Aim of the task: For each entry below, write an exact copy and leave out the images.

Stored data entries:
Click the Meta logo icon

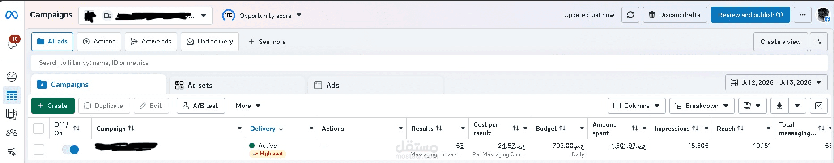click(x=12, y=15)
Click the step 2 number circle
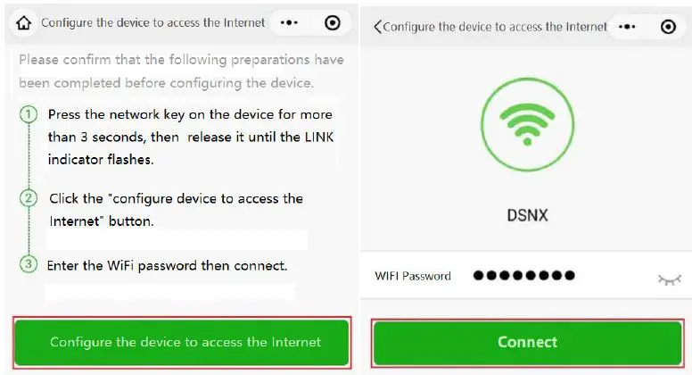 pyautogui.click(x=29, y=198)
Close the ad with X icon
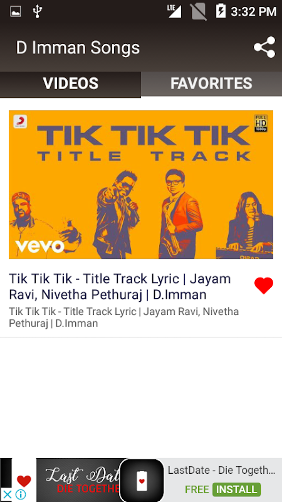This screenshot has height=502, width=282. pos(6,494)
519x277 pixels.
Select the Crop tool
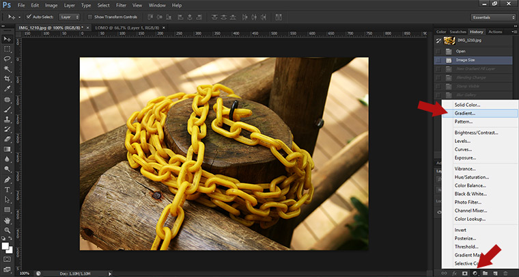(x=7, y=79)
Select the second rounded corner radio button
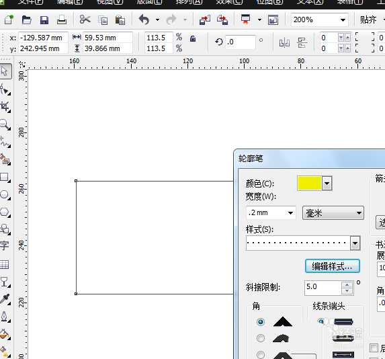Screen dimensions: 385x359 (x=261, y=338)
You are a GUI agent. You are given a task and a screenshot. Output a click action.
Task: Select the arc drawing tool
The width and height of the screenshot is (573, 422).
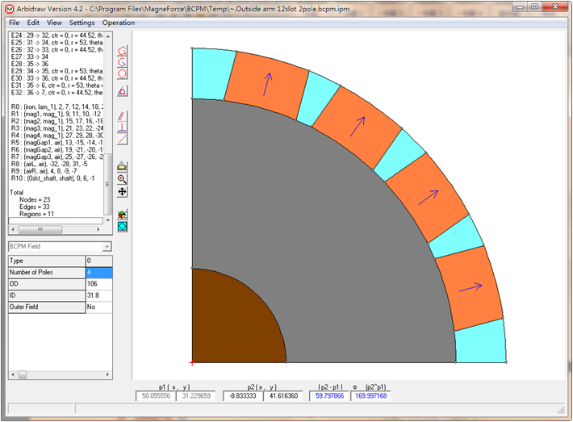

Written solution:
Click the Meta logo icon

click(x=12, y=15)
Click the step 2 number circle
 pyautogui.click(x=29, y=198)
Close the ad with X icon
This screenshot has height=502, width=282. pos(6,494)
519x277 pixels.
Select the Crop tool
(x=7, y=79)
Select the second rounded corner radio button
Screen dimensions: 385x359 (x=261, y=338)
You are a GUI agent. You are given a task and a screenshot. Output a click action.
Task: Select the arc drawing tool
The width and height of the screenshot is (573, 422).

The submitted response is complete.